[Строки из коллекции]
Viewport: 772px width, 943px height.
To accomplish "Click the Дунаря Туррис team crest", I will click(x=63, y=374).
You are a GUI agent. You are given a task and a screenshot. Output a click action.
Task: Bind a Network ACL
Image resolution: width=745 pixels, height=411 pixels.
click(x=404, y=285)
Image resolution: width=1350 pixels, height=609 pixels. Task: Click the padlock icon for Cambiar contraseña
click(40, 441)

▶ Задание:
Пожалуйста, перепишите строки от начала и до строки с «click(x=404, y=285)» включительно, сместив каждую координату в ответах на 14. Запросы оставьте без изменений.

▶ Решение:
Viewport: 772px width, 943px height.
To accomplish "Click the Дунаря Туррис team crest", I will click(x=77, y=388).
You are a GUI agent. You are given a task and a screenshot. Output a click action.
Task: Bind a Network ACL
Image resolution: width=745 pixels, height=411 pixels.
click(x=418, y=299)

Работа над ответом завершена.